I didn't grab a photo because, well, that's creepy even for me. So for the purposes of this blog post, the role of Anonymous Woman Cyclist will be played by Julia Roberts in the film Eat, Pray, Love (never thought I'd reference THAT, did you?)


You'll have to imagine the helmet.

I am of two minds when it comes to this whole new Americanized-Dutch thing that Electra (and others) have glommed onto in recent years. On the one hand, there's a very commodified "uniqueness for sale" about it. You go to the bike shop, pick out the bike you like, and Electra has designed an entire range of designed-to-fit-perfectly, color-matched-to-the-hilt accessories to go with it. Sure, the end result is unique to you, but unique in the same way that your Subway sandwich is unique because you had the Sandwich Artist put pickles and onions on it.

On the other hand, Electra has finally come up with a sales model (and more importantly, an image) for that person who walks into the bike shop and says, "I just want a bike to ride around on." When I think back to my days as a shop rat in the 90s, we didn't have that. It was either a knobby-tired EXTREME (guitar solo) mountain bike, a skinny-tired road race bike, or the much-snorted-at hybrid, the bike-shop platypus. Assuming the "just ride around" customer even stuck it out long enough to buy a bike (and I'm sure many didn't), he or she usually got stuck with a low-end mountain bike, wore a backpack, and maybe got some clip-on fenders. The end result probably worked about the same as an Electra, but style-wise, it was pretty hodge-podge and certainly nothing for a magazine ad or Julia Roberts movie.

My cynical snark-meister rears his head again here and says, "Well, sure, somebody had to come up with that because the sales curve had flattened, so they needed to find a new market." Yeah, true, snarky guy. But that new market is people who weren't riding before. Pulling them in might be a purely money-driven thing from the bike companies, but it also puts more bikes on the street, which is good for those of us out there already. Given the choice between riding with a bunch of Electras or a bunch of Chevy Tahoes, I think I'll take the Electras, thanks.

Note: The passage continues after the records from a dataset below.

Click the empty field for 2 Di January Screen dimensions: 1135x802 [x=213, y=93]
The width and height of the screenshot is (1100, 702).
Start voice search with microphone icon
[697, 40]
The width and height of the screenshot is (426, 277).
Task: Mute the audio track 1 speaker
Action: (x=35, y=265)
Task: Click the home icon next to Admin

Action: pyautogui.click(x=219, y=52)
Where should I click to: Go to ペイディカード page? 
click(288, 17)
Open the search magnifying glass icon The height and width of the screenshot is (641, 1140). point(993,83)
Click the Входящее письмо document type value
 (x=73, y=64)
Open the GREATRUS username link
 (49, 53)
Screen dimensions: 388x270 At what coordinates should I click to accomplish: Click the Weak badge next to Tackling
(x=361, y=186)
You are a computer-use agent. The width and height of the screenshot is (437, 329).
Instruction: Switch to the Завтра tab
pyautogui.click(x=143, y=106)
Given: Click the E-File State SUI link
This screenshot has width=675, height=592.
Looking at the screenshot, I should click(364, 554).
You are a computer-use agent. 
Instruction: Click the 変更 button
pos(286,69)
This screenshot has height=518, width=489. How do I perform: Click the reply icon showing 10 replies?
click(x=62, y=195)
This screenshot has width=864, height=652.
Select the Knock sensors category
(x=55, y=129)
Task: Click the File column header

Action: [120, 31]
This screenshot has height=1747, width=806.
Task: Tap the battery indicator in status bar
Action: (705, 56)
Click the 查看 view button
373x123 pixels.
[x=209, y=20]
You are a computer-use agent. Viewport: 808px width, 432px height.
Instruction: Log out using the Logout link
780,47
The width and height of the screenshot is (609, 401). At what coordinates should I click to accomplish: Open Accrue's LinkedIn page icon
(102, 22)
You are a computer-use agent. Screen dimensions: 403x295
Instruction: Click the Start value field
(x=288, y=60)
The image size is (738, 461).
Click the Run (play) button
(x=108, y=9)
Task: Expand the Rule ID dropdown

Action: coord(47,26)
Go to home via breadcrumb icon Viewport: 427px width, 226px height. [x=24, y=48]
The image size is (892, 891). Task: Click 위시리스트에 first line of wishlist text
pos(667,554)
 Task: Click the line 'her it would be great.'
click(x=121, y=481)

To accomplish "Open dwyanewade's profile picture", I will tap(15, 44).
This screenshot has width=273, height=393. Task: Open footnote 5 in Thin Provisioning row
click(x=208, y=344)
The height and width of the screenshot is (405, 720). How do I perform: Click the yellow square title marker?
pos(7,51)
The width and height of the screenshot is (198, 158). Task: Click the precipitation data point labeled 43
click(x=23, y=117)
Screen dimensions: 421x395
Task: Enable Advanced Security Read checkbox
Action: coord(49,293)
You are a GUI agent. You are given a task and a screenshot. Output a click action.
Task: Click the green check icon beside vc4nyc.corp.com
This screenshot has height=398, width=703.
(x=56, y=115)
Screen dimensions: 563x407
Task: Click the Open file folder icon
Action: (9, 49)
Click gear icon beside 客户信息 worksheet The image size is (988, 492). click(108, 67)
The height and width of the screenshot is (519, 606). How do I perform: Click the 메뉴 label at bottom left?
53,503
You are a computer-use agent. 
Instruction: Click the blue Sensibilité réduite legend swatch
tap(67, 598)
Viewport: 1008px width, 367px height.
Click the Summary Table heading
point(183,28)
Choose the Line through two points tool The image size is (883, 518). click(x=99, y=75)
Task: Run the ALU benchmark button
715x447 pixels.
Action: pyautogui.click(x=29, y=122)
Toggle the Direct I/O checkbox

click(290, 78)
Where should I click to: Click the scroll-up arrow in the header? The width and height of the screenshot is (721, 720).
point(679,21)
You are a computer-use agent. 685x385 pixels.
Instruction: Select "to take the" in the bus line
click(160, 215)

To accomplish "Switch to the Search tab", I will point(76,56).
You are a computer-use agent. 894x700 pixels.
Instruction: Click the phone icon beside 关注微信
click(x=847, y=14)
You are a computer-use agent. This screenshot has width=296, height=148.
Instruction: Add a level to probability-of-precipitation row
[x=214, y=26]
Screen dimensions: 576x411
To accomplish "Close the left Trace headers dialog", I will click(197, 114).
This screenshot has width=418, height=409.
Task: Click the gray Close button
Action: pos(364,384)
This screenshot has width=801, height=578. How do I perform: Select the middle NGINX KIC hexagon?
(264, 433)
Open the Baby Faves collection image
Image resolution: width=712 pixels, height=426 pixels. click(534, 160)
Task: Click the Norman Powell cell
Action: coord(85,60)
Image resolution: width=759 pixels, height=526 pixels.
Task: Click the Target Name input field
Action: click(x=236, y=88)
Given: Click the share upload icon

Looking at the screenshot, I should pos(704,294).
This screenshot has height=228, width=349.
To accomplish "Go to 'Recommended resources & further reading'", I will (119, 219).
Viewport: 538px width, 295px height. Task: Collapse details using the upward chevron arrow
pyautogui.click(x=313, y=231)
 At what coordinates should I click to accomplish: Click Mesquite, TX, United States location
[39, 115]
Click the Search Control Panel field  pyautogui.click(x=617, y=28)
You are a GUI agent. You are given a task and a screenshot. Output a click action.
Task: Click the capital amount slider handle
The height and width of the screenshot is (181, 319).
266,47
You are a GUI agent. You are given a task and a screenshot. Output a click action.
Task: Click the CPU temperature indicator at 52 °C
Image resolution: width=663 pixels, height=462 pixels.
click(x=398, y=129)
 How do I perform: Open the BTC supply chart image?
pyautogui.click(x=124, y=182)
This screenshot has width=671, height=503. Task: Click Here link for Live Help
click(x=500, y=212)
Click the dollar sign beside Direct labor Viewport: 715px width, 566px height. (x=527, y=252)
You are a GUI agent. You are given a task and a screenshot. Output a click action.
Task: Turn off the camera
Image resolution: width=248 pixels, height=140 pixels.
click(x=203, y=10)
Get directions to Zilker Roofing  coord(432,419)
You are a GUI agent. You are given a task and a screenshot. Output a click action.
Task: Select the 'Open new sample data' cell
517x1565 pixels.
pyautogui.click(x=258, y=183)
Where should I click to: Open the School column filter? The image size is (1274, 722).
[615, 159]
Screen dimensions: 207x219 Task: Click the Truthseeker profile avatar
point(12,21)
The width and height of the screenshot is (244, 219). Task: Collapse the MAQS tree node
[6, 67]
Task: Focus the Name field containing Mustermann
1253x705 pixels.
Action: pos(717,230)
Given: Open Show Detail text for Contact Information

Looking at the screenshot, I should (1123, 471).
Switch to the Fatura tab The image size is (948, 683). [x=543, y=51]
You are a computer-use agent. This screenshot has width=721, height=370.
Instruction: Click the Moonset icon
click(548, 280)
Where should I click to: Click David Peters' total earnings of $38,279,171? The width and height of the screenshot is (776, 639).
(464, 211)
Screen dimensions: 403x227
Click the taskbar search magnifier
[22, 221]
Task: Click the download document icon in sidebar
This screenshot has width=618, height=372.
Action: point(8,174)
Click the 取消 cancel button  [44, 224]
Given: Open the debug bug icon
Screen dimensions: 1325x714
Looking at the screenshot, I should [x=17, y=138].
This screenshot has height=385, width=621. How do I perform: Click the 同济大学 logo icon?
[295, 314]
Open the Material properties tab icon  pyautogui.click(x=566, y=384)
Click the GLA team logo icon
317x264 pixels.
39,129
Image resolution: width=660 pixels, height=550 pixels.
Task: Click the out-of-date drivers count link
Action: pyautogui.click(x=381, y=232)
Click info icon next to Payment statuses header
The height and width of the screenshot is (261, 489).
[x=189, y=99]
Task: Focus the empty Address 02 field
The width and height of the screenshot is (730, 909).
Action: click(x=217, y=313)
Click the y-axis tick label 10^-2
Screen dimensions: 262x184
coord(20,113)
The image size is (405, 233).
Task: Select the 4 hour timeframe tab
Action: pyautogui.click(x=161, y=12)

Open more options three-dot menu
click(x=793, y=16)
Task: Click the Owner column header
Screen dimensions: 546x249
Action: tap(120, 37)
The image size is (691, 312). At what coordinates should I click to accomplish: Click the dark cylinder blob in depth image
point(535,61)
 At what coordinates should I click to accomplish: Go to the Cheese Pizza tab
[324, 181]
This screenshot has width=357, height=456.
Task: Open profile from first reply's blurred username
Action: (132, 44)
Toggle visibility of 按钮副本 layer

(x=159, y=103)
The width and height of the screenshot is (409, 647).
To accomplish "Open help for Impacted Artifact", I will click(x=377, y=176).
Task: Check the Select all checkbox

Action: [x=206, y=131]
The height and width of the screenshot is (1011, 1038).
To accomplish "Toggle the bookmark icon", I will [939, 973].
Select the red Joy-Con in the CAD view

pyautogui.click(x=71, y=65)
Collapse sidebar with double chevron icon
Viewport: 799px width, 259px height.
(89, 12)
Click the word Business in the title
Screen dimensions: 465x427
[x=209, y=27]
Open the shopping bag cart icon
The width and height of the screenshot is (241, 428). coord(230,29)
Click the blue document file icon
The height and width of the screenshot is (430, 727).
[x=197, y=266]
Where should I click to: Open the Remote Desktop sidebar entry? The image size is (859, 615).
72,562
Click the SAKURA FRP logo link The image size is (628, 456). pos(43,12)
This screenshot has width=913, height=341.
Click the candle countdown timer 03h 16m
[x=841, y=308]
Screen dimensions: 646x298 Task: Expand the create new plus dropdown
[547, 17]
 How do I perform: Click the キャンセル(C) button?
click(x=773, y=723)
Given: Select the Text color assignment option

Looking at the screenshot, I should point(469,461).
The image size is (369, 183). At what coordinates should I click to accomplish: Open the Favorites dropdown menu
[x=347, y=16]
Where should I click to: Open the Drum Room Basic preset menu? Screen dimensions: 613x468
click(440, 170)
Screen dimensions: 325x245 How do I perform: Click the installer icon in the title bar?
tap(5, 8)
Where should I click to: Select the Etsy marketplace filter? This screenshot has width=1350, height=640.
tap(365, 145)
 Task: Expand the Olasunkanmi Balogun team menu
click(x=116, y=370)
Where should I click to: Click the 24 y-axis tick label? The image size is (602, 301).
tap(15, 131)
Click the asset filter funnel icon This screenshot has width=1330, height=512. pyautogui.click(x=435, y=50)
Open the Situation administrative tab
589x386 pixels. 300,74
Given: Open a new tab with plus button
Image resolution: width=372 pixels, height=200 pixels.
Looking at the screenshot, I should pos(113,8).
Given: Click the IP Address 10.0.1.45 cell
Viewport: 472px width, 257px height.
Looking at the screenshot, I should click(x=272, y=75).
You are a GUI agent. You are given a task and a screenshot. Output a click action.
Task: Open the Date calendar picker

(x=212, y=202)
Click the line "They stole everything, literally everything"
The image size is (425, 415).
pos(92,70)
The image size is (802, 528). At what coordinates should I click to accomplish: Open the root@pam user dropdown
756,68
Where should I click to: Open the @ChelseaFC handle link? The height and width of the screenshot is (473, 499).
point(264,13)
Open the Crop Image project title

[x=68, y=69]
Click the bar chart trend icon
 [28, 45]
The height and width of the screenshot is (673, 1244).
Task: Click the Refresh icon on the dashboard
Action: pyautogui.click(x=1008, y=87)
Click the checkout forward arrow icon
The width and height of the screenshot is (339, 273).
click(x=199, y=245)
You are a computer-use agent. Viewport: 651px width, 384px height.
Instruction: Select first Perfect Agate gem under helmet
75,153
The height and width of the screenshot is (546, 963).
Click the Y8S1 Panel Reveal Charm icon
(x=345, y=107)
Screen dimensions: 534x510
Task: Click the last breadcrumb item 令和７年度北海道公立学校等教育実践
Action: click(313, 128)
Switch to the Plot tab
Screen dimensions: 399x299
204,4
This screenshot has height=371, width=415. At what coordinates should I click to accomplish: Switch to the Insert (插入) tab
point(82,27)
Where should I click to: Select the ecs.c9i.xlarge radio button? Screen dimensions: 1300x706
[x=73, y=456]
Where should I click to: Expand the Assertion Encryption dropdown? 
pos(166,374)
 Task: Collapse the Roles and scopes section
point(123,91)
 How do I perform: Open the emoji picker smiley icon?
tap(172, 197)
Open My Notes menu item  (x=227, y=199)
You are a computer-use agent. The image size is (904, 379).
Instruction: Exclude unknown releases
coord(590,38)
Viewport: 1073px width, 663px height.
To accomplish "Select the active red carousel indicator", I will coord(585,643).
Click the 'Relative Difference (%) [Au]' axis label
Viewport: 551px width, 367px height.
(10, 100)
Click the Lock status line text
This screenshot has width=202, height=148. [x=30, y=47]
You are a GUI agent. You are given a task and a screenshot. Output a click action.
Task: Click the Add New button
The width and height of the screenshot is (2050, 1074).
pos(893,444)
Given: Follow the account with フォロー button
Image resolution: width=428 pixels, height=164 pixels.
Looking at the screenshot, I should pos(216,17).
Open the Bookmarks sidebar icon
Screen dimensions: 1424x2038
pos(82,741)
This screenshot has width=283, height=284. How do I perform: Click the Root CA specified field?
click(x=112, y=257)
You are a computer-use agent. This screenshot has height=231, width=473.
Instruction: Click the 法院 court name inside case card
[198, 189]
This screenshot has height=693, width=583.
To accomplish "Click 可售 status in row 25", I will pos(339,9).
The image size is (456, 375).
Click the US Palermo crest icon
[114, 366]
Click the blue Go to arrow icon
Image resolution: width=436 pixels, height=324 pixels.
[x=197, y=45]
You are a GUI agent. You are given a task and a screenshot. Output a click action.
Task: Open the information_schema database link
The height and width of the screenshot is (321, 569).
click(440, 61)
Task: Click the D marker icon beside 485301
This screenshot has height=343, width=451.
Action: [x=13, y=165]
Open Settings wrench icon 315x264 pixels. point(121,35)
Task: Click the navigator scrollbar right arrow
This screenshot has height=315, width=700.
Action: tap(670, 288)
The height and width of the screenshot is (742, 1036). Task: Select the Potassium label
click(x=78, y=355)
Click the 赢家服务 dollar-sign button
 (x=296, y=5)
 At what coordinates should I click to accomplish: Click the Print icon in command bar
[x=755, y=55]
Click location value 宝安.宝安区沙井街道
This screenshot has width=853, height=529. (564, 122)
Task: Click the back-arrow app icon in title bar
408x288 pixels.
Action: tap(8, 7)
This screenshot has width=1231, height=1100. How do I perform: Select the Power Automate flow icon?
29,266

(Note: Before there was The Cycle, there was an Electra Townie in our proto-test-fleet. For the sake of the equipment nerds out there, I'll see if I can dredge up the memory neurons to review it at some point and explain why it's no longer in the fleet -- beyond my usual fickle-ness.)

1 comment:

Anonymous said...

It's not often that I see the phrase "pimped with fenders".... however, given that hammered Honjos and wood fenders exist, I guess fenders have officially become fashion items.

Are Electras and other "just ride around" bikes part of a natural cycle of the bike market?? I'd like to think so. Every so often, bikes return to usefulness and simple pleasure. I'd like to think that this is the center point of the bike market pendulum. There's a natural human & marketing tendency to take something useful and go over the far end with it. Maybe cargo bikes fit that description?

Anyway.. count me as someone who is glad to see folks toodling around on basic upright bikes with baskets & fenders.